Owszem, ekspedycja była ryzykowna, być może należało także wcześniej szczegółowo omówić jej przebieg z przewodniczącym Rady Europejskiej Nicolasem Sarkozym. Czasami jednak takie nacechowane emocjami gesty okazują się ważniejsze niż wynegocjowane w pocie czoła porozumienia pokojowe.
Czy symboliczna wizyta pięciu polityków zaszkodziła negocjacjom z Kremlem? Czy zaszkodziła Unii Europejskiej? Czy podważyła jej skuteczność na arenie międzynarodowej?
Unia od dłuższego czasu starała się załagodzić spór między Gruzją a Abchazją i Osetią Południową – bez rezultatu. Niewiele wskórał na Kaukazie Javier Solana, wysoki przedstawiciel UE ds. międzynarodowych, który odwiedził abchaskie Suchumi raptem dwa miesiące temu. Porażkę poniósł niemiecki minister spraw zagranicznych FrankWalter Steinmeier, którego trzypunktowy plan pokojowy dla Abchazji został odrzucony przez lidera separatystów Siergieja Bagapsza. Trudno więc stwierdzić, że Kaczyński i Adamkus coś popsuli, bo Unia Europejska dotąd wykazywała się w tym rejonie wyjątkową indolencją.
Można wręcz zaryzykować twierdzenie, że być może właśnie Kaczyński i jego towarzysze uratowali w Tbilisi twarz Zachodu. Gruzini byli rozczarowani słabą reakcją Ameryki i Europy na rosyjski atak. Mówili nawet o "nowym Monachium", czuli się oszukani i opuszczeni. Aż wreszcie we wtorkowy wieczór zobaczyli u boku Micheila Saakaszwilego pięciu polityków, z których czterech reprezentowało Unię. A zatem Europa o nich nie zapomniała.

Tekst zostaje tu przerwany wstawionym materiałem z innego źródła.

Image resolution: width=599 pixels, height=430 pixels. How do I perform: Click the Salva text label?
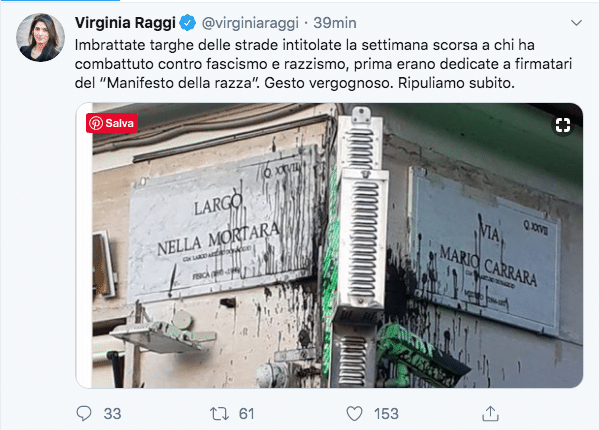(120, 123)
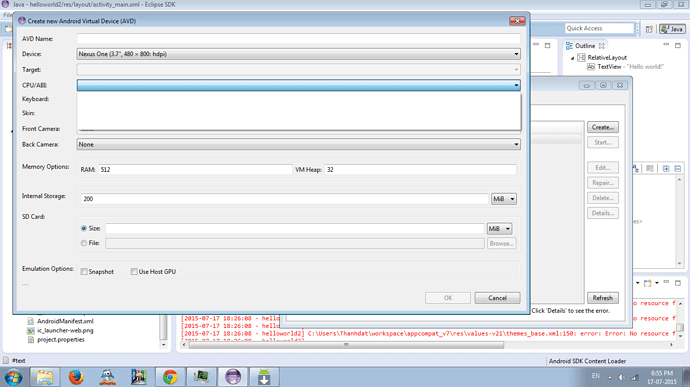Switch to Eclipse taskbar icon

click(233, 377)
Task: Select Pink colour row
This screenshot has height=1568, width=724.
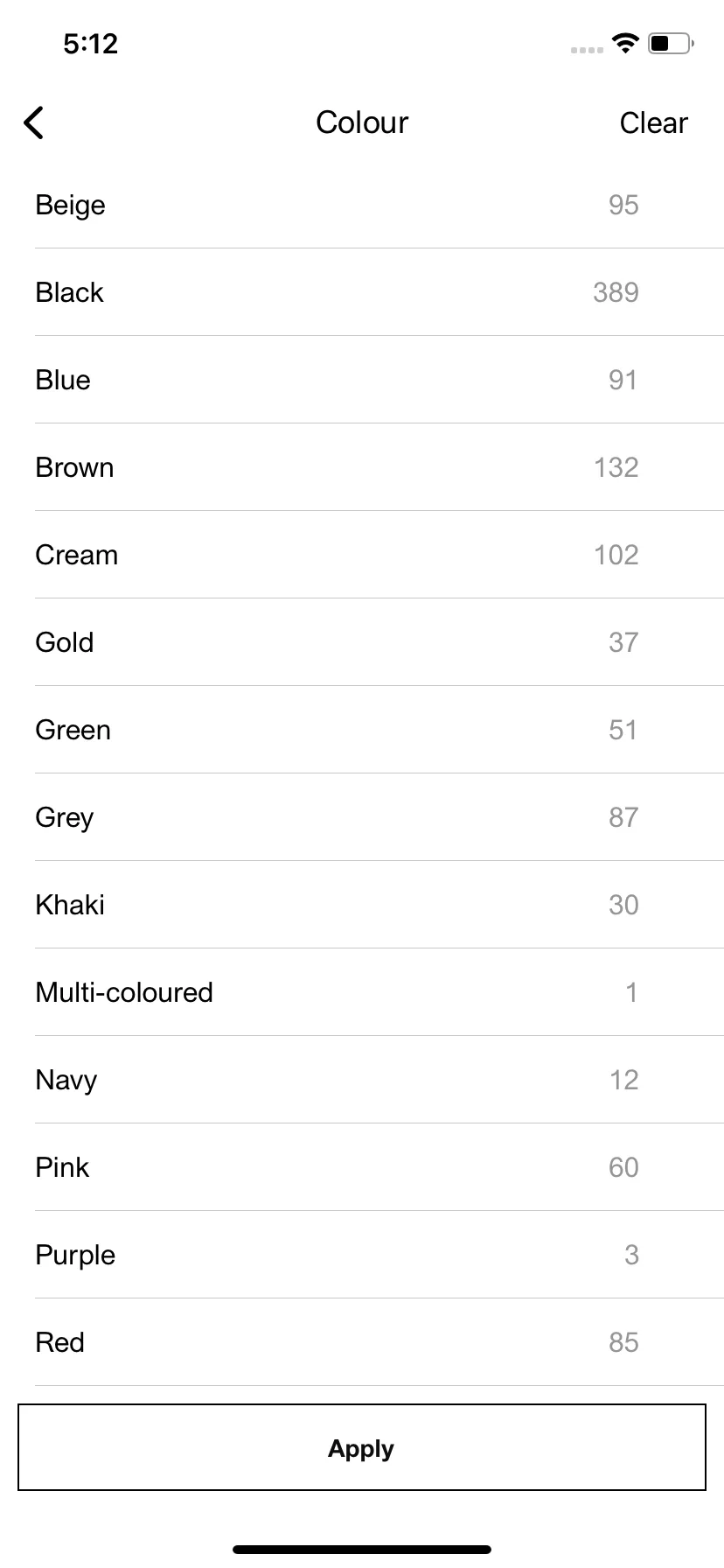Action: 362,1167
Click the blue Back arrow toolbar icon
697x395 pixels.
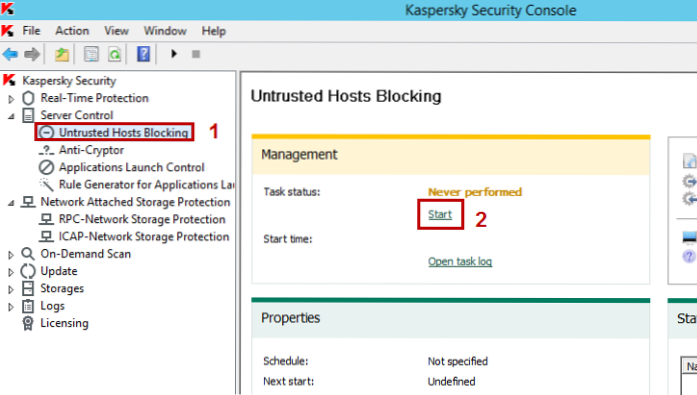coord(10,54)
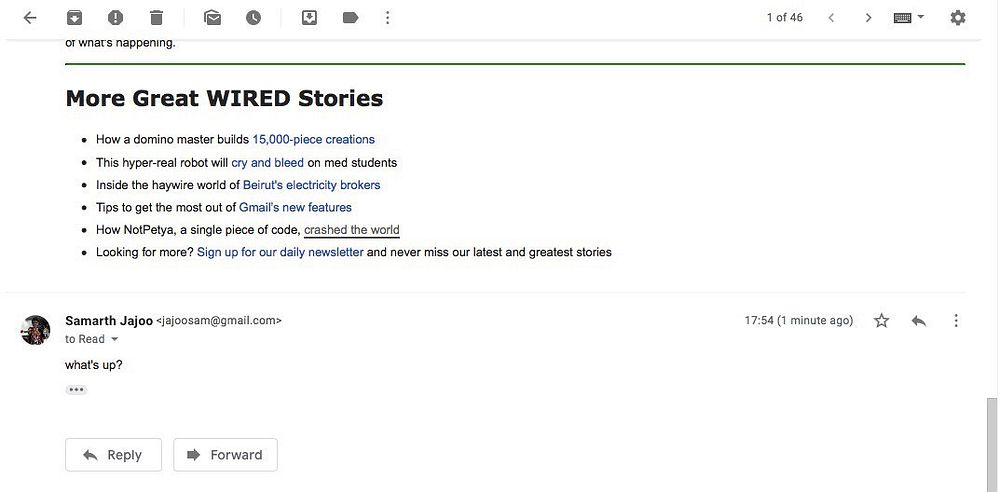Open more options for Samarth's message
The image size is (1000, 492).
point(956,321)
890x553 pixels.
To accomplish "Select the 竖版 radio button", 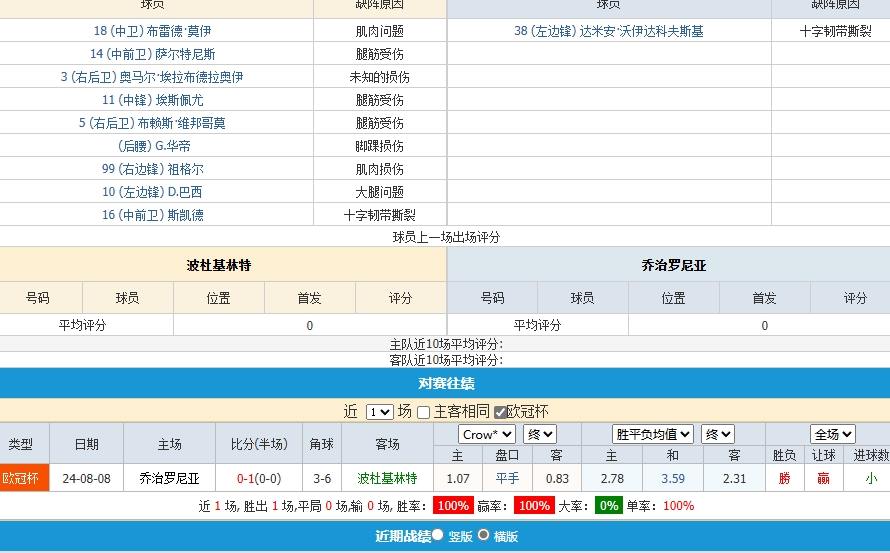I will tap(437, 535).
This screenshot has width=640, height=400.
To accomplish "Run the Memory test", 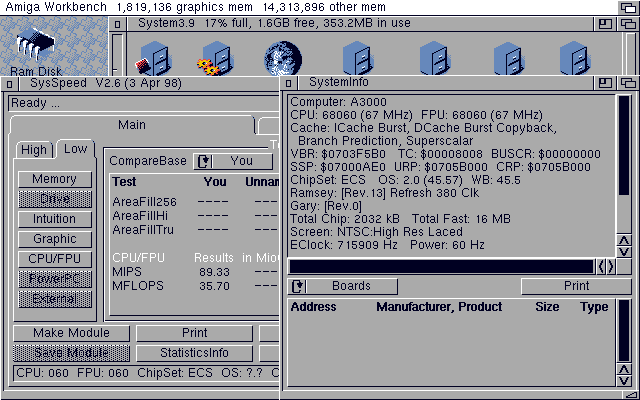I will (x=54, y=179).
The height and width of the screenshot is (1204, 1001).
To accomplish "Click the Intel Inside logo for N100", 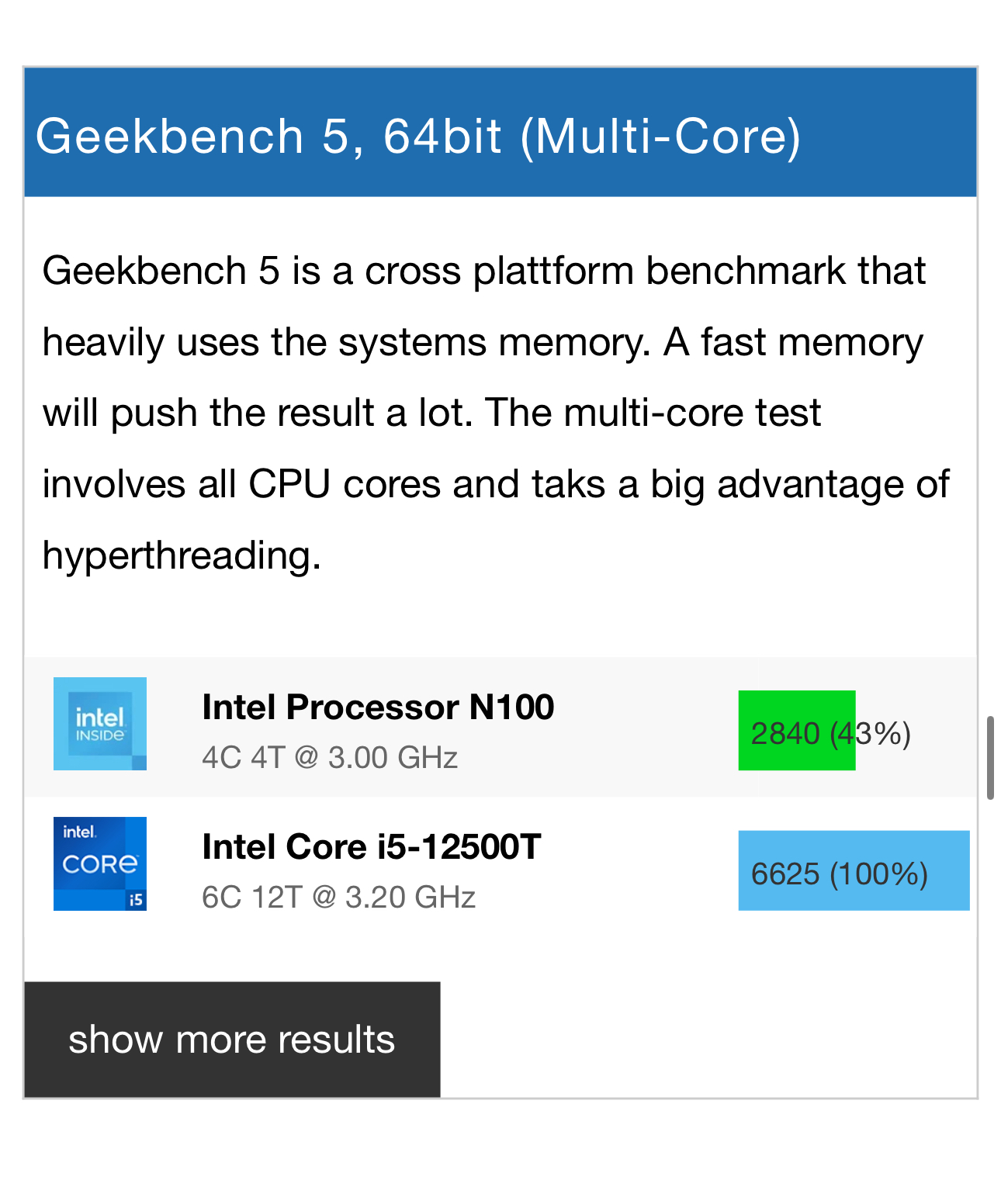I will [x=99, y=724].
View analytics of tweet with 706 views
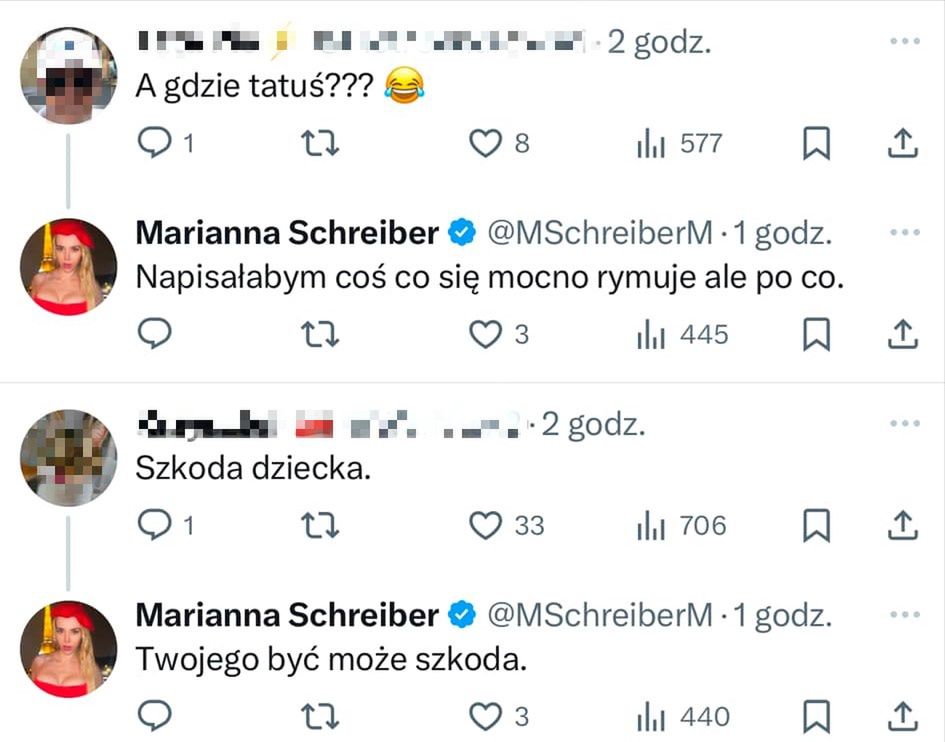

W ostatnich dniach każdy robił swoje: Steinmeier przekonał ministrów spraw zagranicznych Rosji i Gruzji, by zaczęli ze sobą rozmawiać, Sarkozy ustalał z Miedwiediewem plan pokojowy, Kaczyński podnosił Gruzinów na duchu. Gdy unijna dyplomacja jest doskonale skoordynowana, zazwyczaj nic z niej nie wychodzi. Gdy wprowadzić do niej nieco chaosu, spontaniczności oraz szczyptę ambicji poszczególnych polityków, efekty okazują się całkiem przyzwoite.